This story was originally published on Civil Eats.
In 2021, I worked in a restaurant that promoted itself as the future of dining. Diners would sit down and immediately download an app to browse the menu, place their order, and pay with a credit card, all on their phones. As a server my job was not only to prepare drinks and run food, but to assist customers in navigating the technology, troubleshooting when it didn’t work, and explaining, repeatedly, why exactly our restaurant did things that way — and I didn’t exactly have a good answer. Things could sour quickly, and the customers often left frustrated and hungry. Some days I went home feeling like a punching bag, and an unwitting symbol of a broader cultural shift.
Like much of the world, new and ever-changing technology is a fact of life for restaurant workers. From the COVID-19 lockdown and the wave of resulting closures to the recession and labor shortages, the restaurant industry has been on a rollercoaster ride over the last several years. As restaurant owners search for solutions, many are turning to automation and other technology designed to replace humans as a silver bullet. But what does it mean for workers?

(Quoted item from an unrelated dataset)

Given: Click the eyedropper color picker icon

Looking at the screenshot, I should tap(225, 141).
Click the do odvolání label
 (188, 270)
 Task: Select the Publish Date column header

Disrupters and the Silicon Valley Effect
As startups have “disrupted” the restaurant industry, they’ve replaced menus and hand-written orders with kitchen display systems (KDS), ordering tablets, and QR codes. Tablets on tables have also proliferated in chain restaurants like Olive Garden and Applebee’s, offering customers games to amuse children, and the ability to order desserts and appetizers. It’s yet another indication that Silicon Valley’s executives see restaurants as places to consume, not to connect.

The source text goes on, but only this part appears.